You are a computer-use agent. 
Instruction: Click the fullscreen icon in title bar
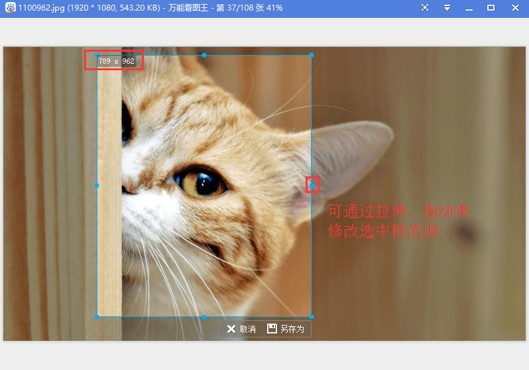[425, 7]
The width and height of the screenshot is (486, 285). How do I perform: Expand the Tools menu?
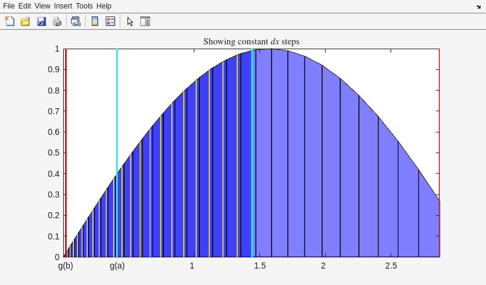coord(84,6)
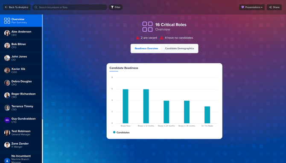Image resolution: width=286 pixels, height=163 pixels.
Task: Click the GG initials avatar for Guy Gundvaldson
Action: [x=7, y=120]
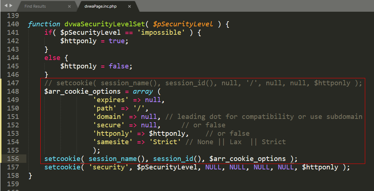Close the dvwaPage.inc.php tab
The width and height of the screenshot is (374, 191).
coord(129,7)

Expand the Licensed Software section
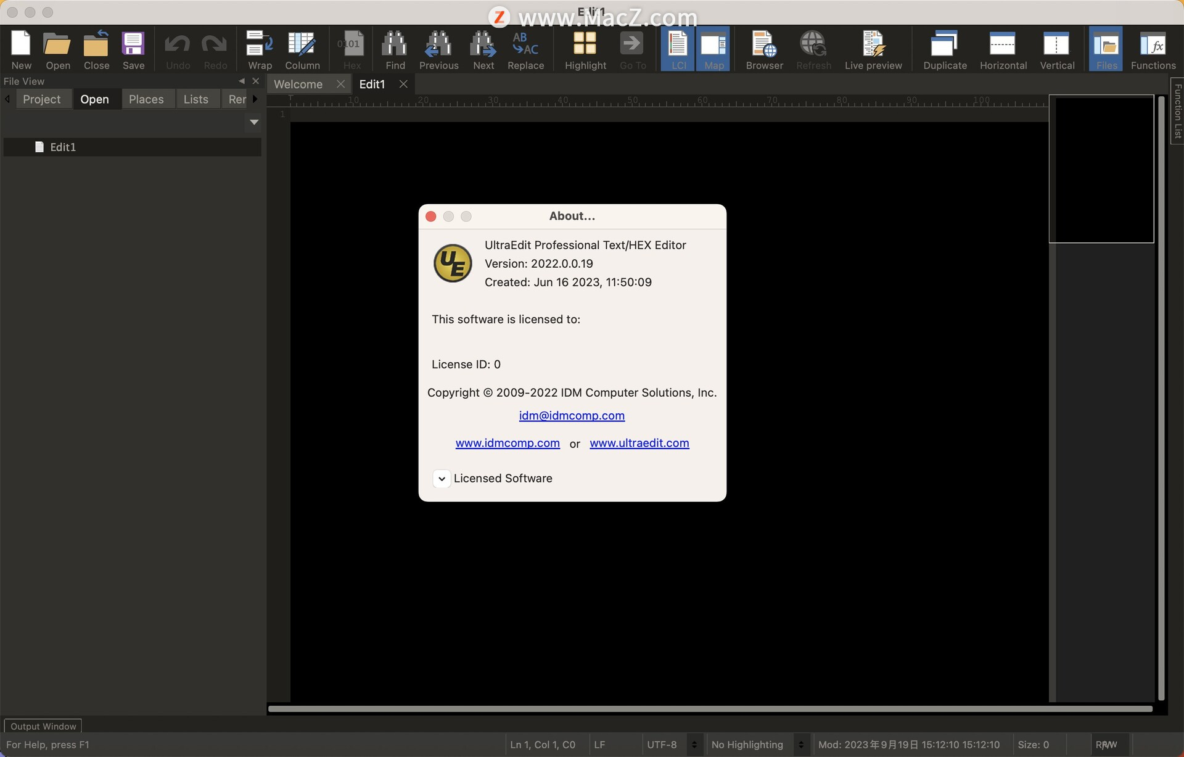(440, 478)
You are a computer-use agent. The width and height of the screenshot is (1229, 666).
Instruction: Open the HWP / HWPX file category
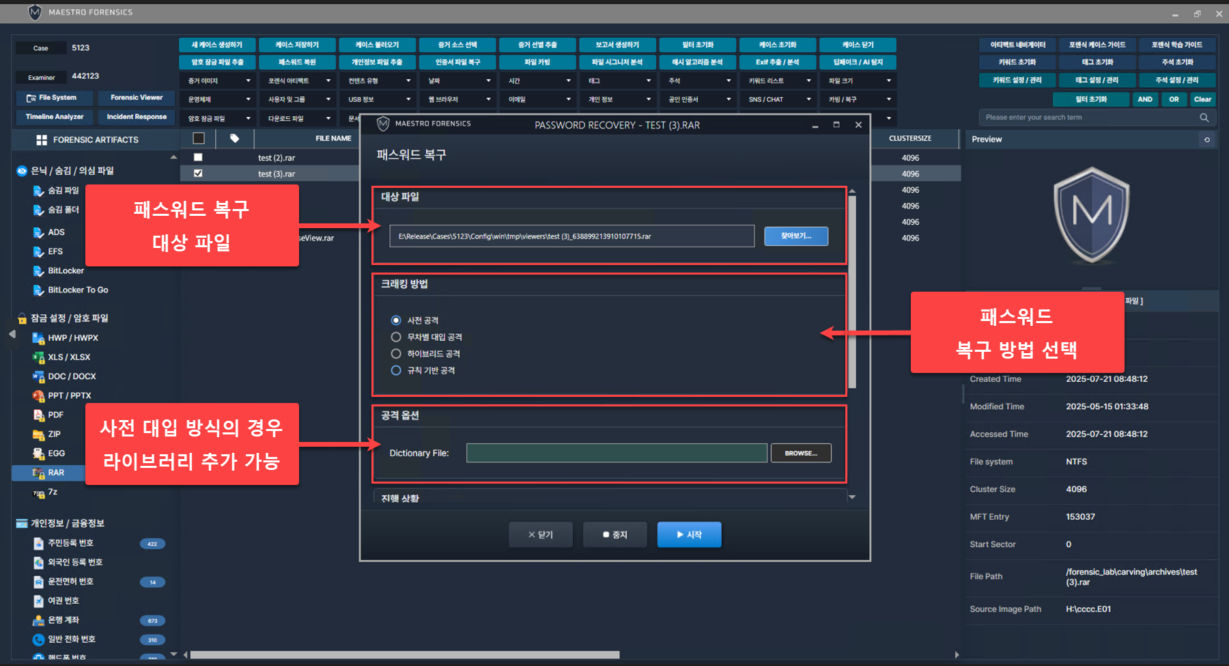coord(72,338)
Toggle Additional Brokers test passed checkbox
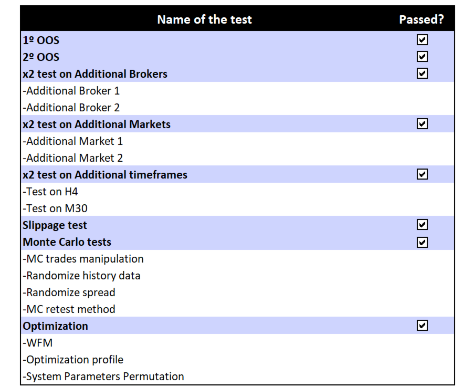The height and width of the screenshot is (387, 473). click(422, 74)
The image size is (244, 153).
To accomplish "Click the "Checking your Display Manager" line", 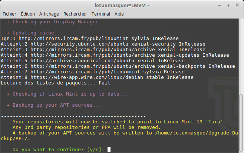I will pos(60,22).
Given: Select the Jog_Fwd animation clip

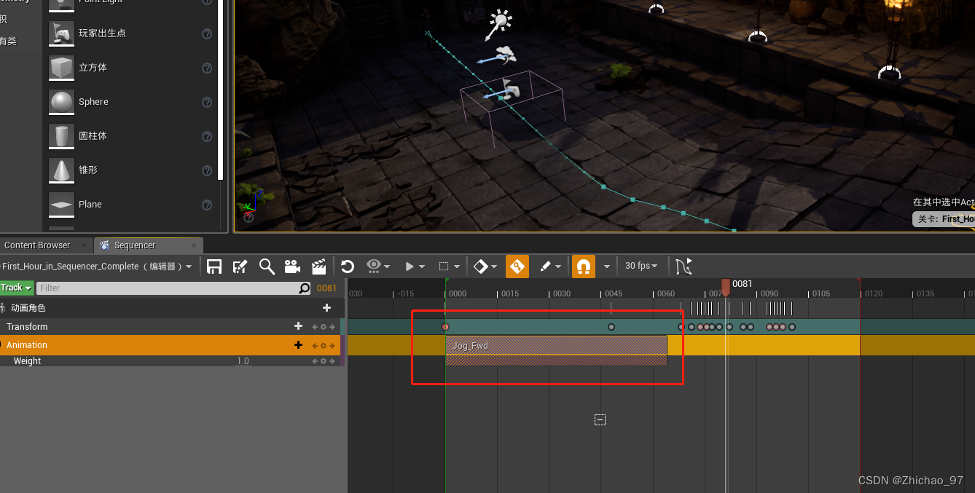Looking at the screenshot, I should tap(556, 350).
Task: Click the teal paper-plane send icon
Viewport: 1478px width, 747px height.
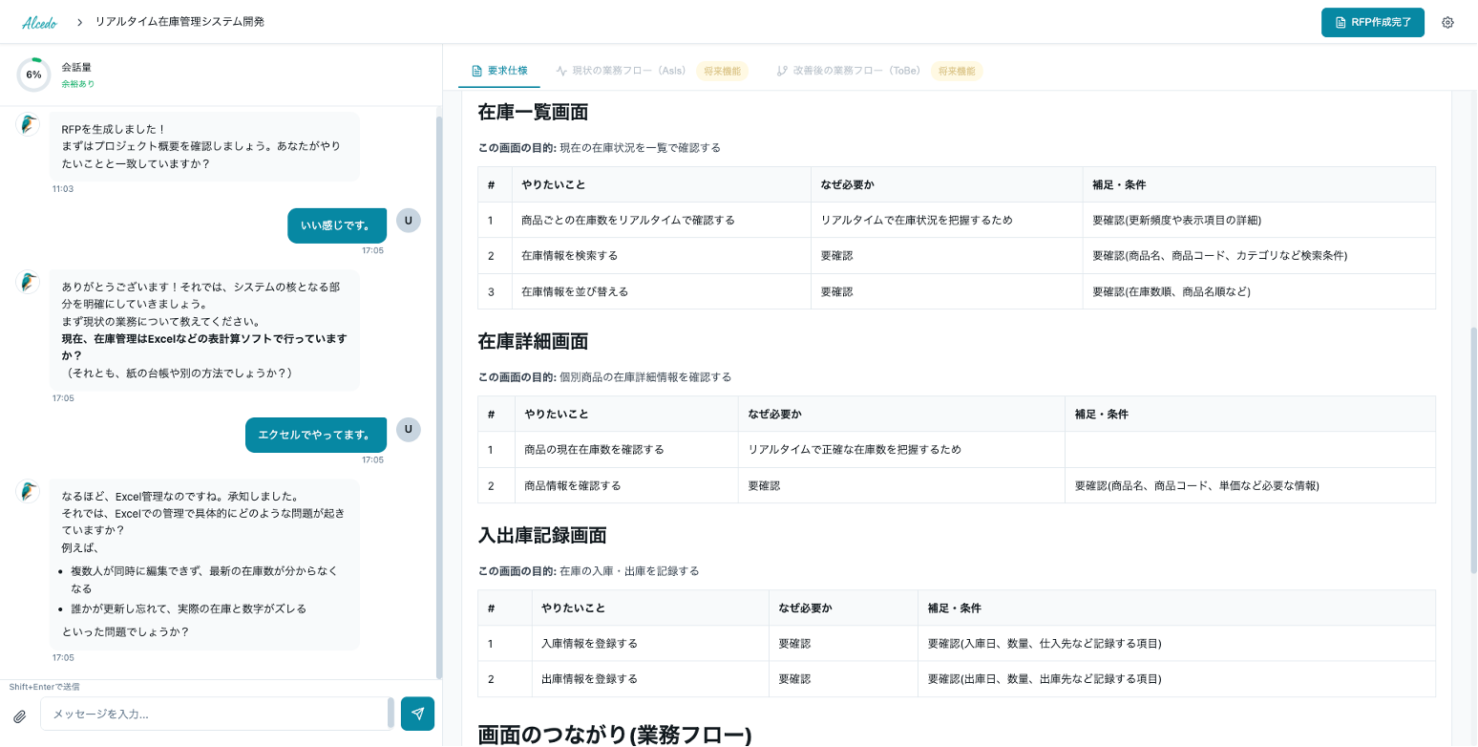Action: click(417, 713)
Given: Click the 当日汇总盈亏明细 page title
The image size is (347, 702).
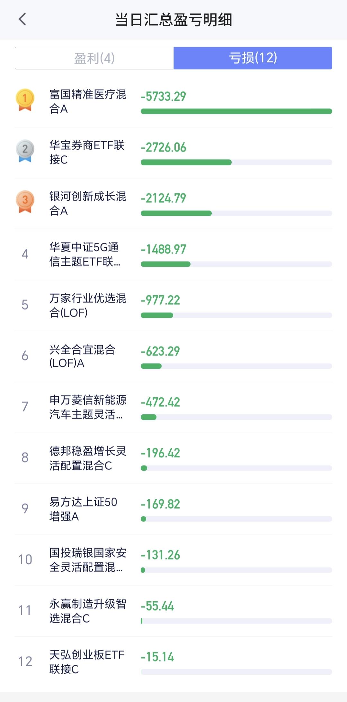Looking at the screenshot, I should [174, 20].
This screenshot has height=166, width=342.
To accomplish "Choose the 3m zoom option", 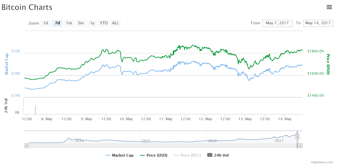I will click(x=81, y=23).
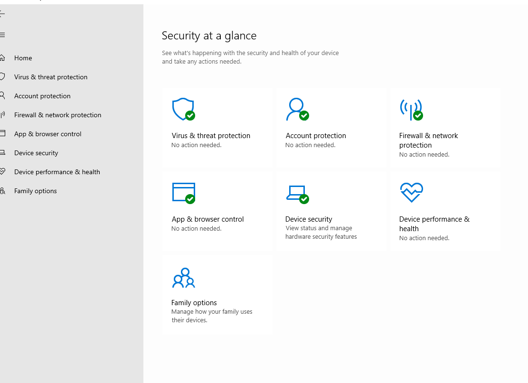Click the Home icon in sidebar
Image resolution: width=528 pixels, height=383 pixels.
[x=2, y=58]
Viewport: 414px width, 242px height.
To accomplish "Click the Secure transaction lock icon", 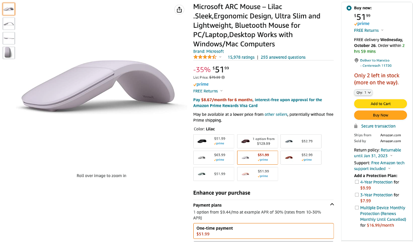I will (357, 126).
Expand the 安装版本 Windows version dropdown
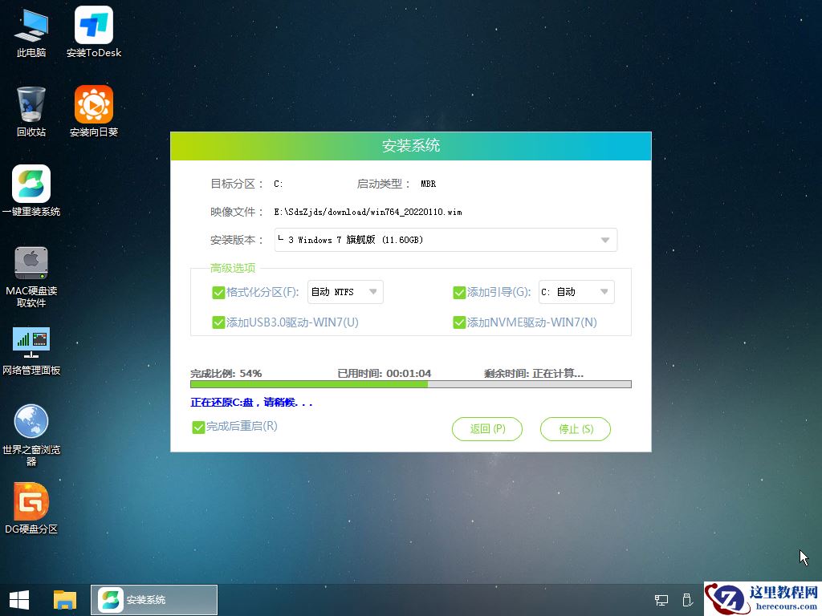The width and height of the screenshot is (822, 616). (606, 239)
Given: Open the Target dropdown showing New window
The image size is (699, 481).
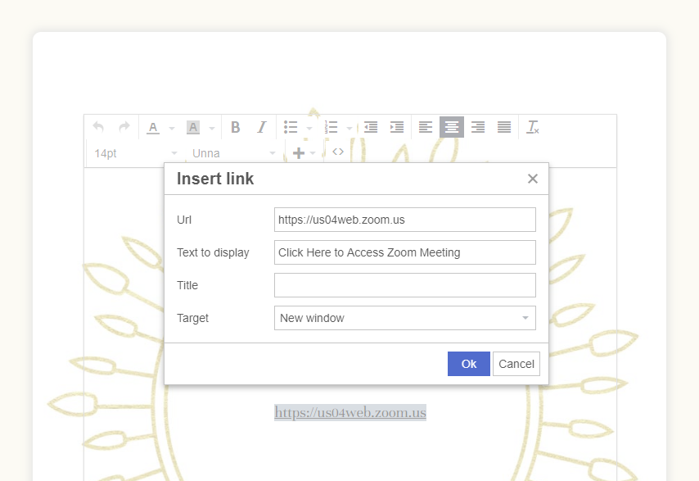Looking at the screenshot, I should coord(404,318).
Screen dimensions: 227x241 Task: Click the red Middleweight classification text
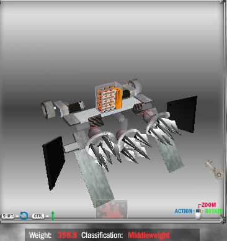tap(149, 235)
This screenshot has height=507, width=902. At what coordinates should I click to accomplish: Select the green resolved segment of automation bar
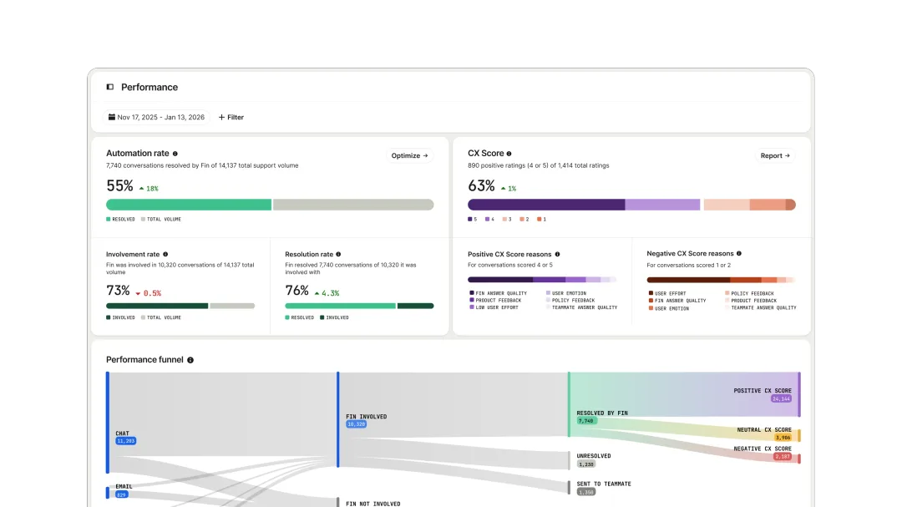[x=189, y=205]
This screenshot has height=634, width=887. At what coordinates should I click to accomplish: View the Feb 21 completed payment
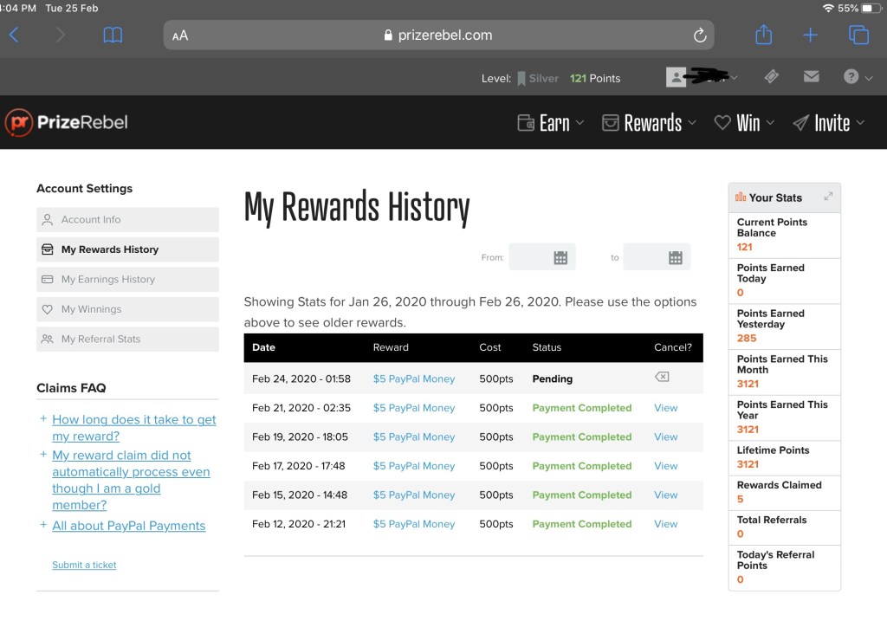[665, 408]
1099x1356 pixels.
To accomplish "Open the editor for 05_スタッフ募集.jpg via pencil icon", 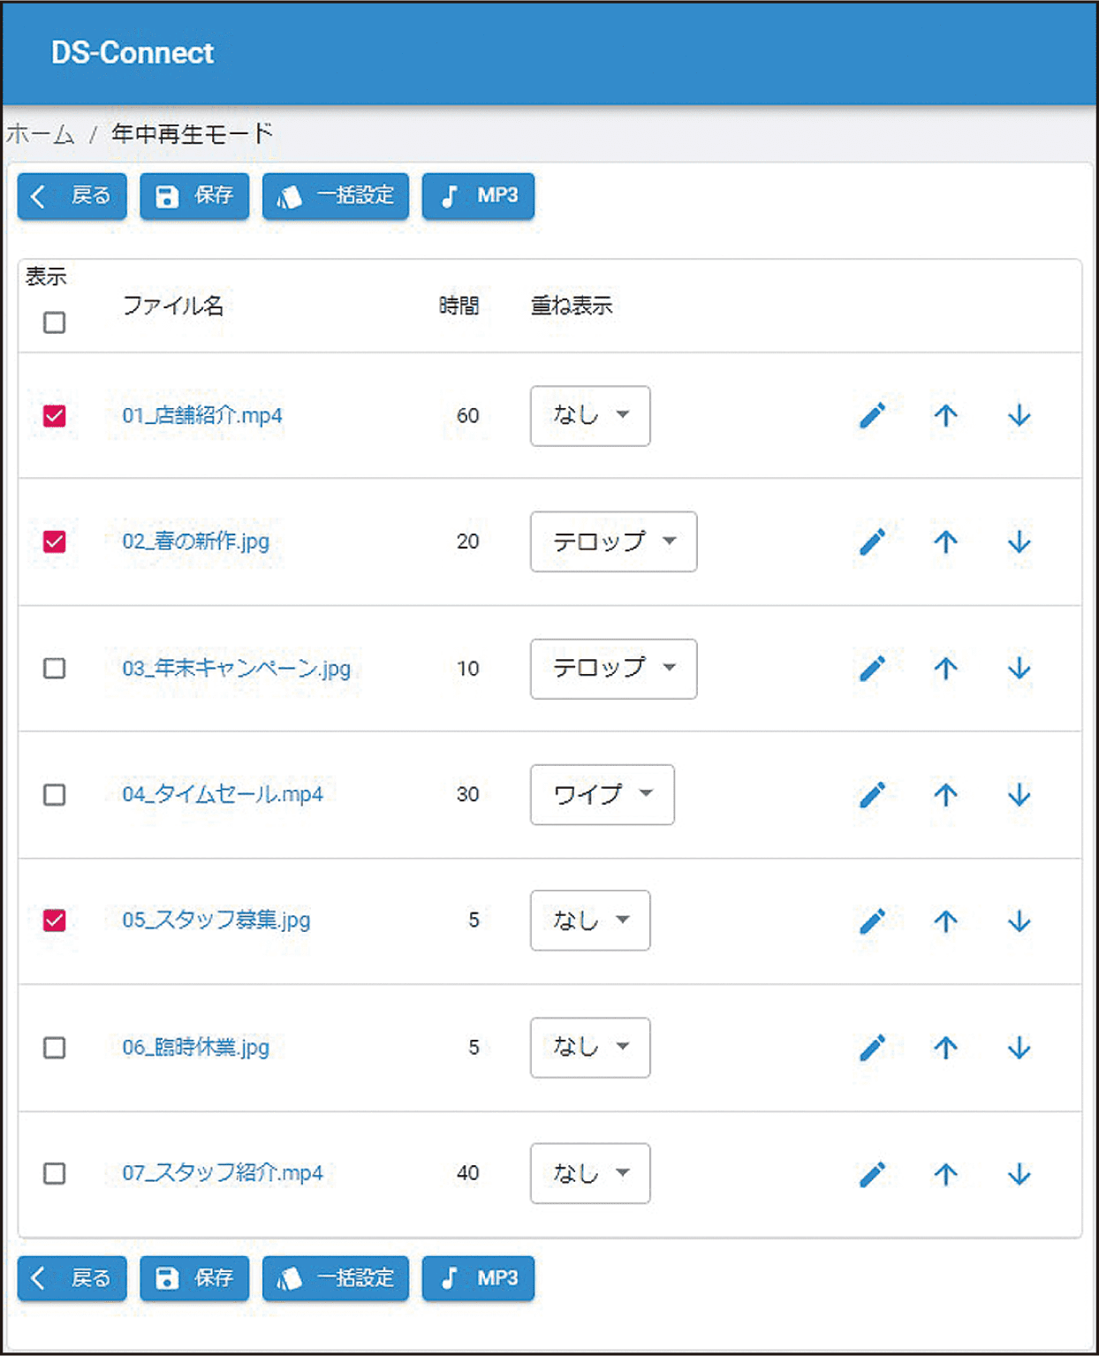I will point(873,920).
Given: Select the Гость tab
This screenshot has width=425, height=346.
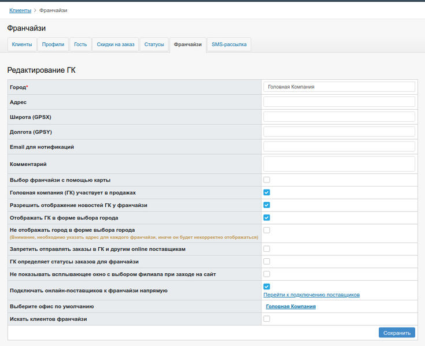Looking at the screenshot, I should [x=80, y=44].
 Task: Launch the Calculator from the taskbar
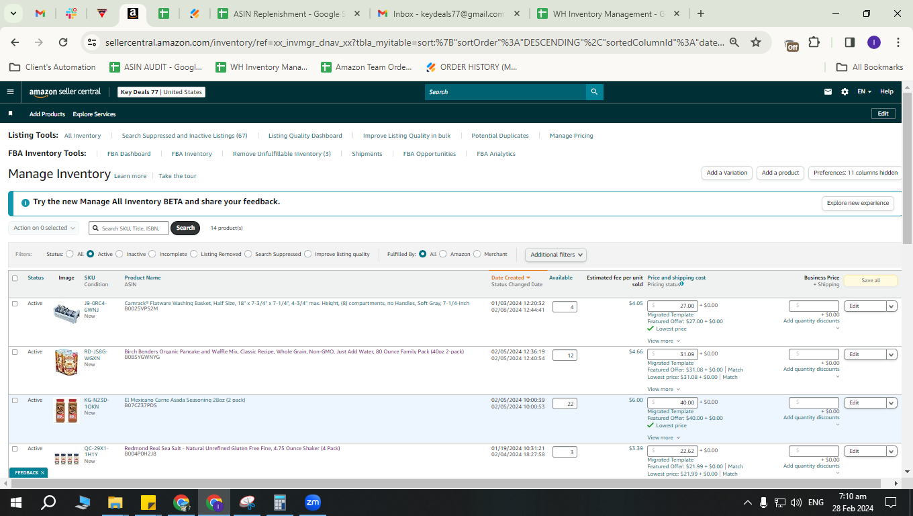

────────────────────────────────────────

- Problem description:
Leave every picture out and return exactly the lines from the one holding "This screenshot has width=425, height=346." through the end of the records above, both ends included, and nothing more.

- Reply:
This screenshot has width=425, height=346.
Looking at the screenshot, I should [x=80, y=44].
 Task: Launch the Calculator from the taskbar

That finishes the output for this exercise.